# Magging a Penn 209 level wind



## Catfish713

ok, we had some discussion on how to mag a PENN 209 level wind well here it is, 
1. here we have the components, the left side plate for the 209 the washer peace, (magnet mount) and 8 rare earth magnets (1/4" x 1/8")










2. i then took a 2" diameter washer and cut it to fit in the open space in the reel using a hack saw 

3. then took a shop grinder (dremel tool would also work) and rounded off the edges so they were smooth and free from any filings or snags










4. next i took some lighter fluid and carefully cleaned the area of any grease or oil (no photo)

5. once this is done i apply a small amount of 10 minute epoxy to each plastic tab sticking up from the side plate wall 










6. following the instructions on the epoxy, i allowed it to set for 5 minutes, then applied the washer peace (i recommend epoxy, super glue works, but it does not hold as well)

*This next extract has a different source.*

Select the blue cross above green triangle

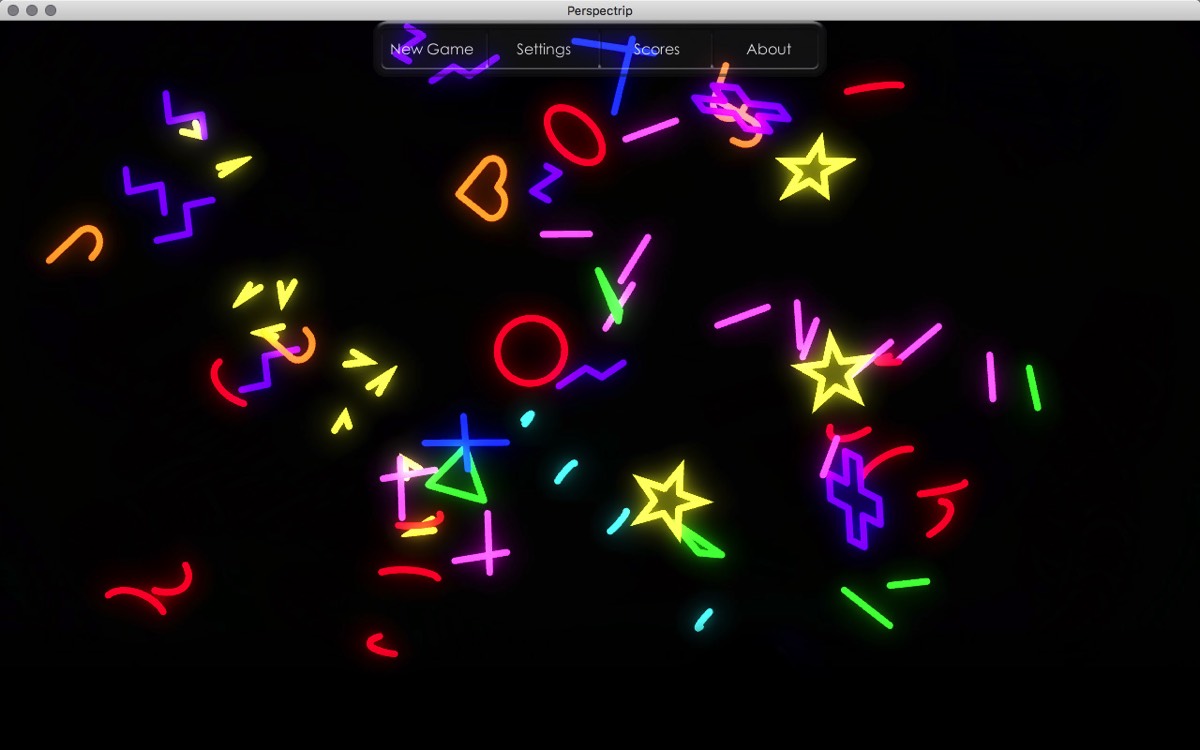click(465, 441)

7. once the washer peace is in place i took a small ball of modeling clay and placed it on the washer, then fitted the side plate to the reel to see how much room there was between the spool and the washer peace (this allowed me to see how much room there was for the washers)....(no photo)

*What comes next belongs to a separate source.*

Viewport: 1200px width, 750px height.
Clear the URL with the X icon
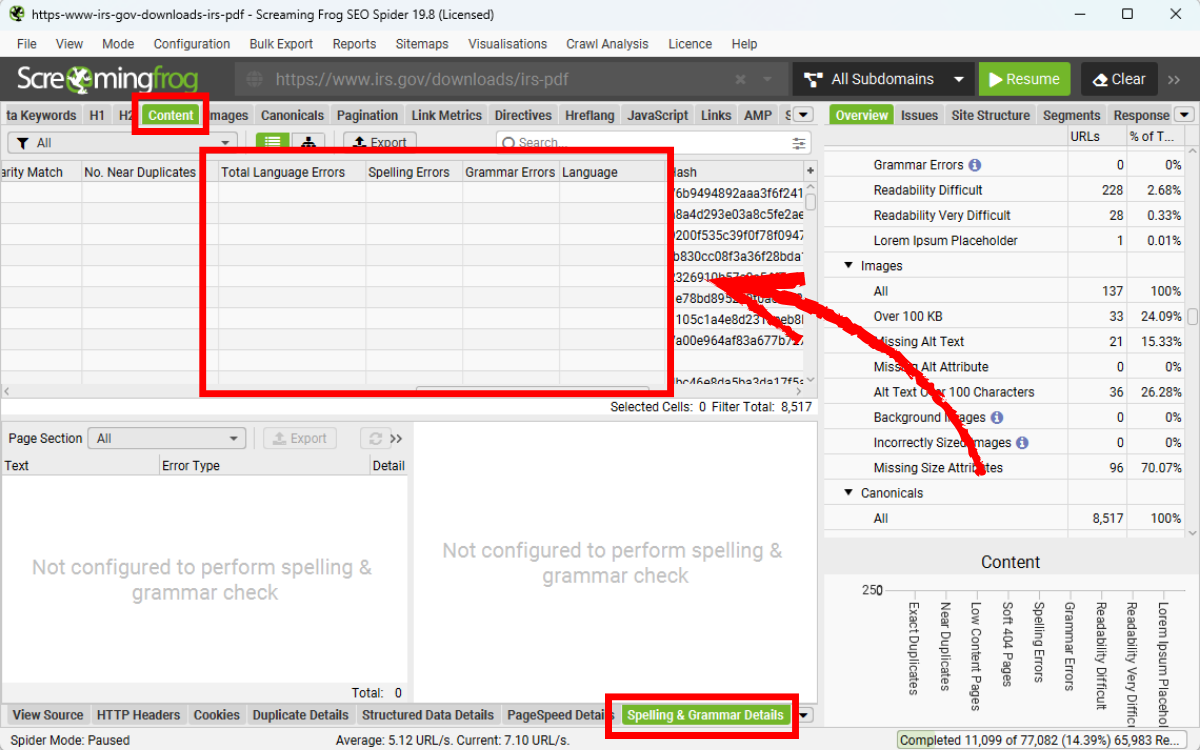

8. by using the clay trick i was able to see that a stack of 2 magnets fit perfectly between the washer peace and the spool, leaving about 2mm of room between the two....i added 4 stacks of 2 magnets each which gives me plenty of adjustment range to remove or re-add magnets as i see fit.










here are a few pictures of the finished product....

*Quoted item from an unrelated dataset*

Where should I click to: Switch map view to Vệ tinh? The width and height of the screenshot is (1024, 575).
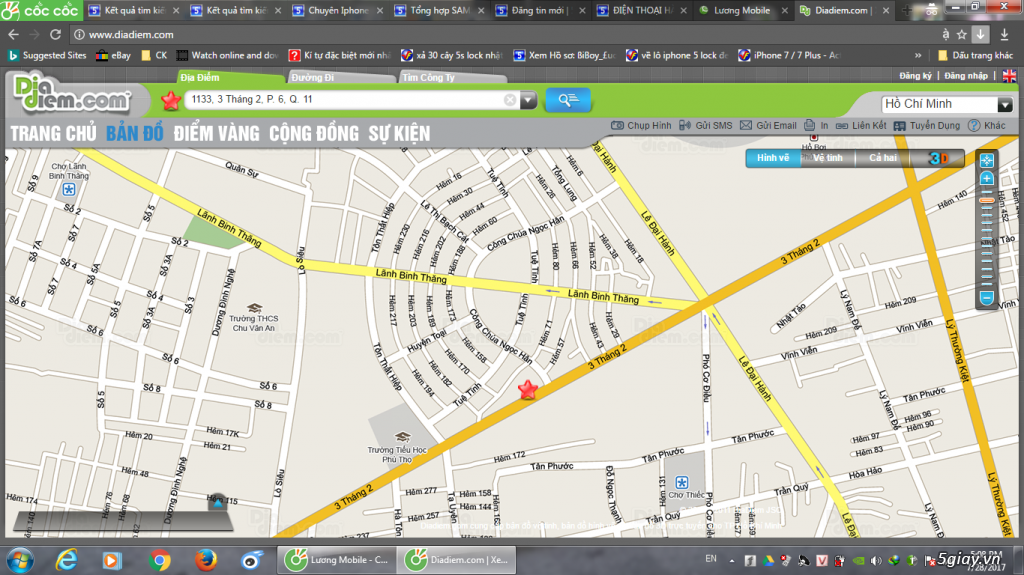(x=827, y=158)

after you have this all done you can reassemble the reel as seen in the re-build
http://www.pierandsurf.com/fishing-forum/showthread.php?t=72066
hope this helps, i also removed the level wind from the reel and replaced it with a CT conversion bar....i got the chance to cast it the other day and the improvement was amazing, removal of the level wind allowed me to get allot more distance out of my casts, and the magging let me retain my control .....im really happy i decided to do it.


----------



## SmoothLures

Looks nice, good post.


----------



## Al Kai

Very nice, thank you.


----------



## Charlie2

*Magging a 209*

A bang up job. Be proud. 

This should go into the Bible. C2


----------



## sprtsracer

Super!


----------



## Catfish713

Thanks for the positive feedback guys....if I'm not mistaken, this technique will also work for the 309, and other PENN level wind models.....if you are gonna mag one of these bigger reels however, I would recomend removing atleast the worm, if not converting the entire level wind mechanism to a CT bar, if you have both the level wind and the mags you end up with too much resistance and you won't be able to cast very far at all :/


----------



## Charlie2

*Magging a 209*

Converting one to CT isn't hard at all. Remove the worm and everything else that looks like a LW  and make a crossbar.

I make them from a piece of Aluminum bar stock by drilling and tapping the ends.

I've had some unfortunate moments with Penn Levelwinds and remove them as soon as I remove them from the box. JMHO C2


----------



## Catfish713

I agree Charlie, they have their purpose, but casting is not one of them


----------



## Fishman

Intresting


----------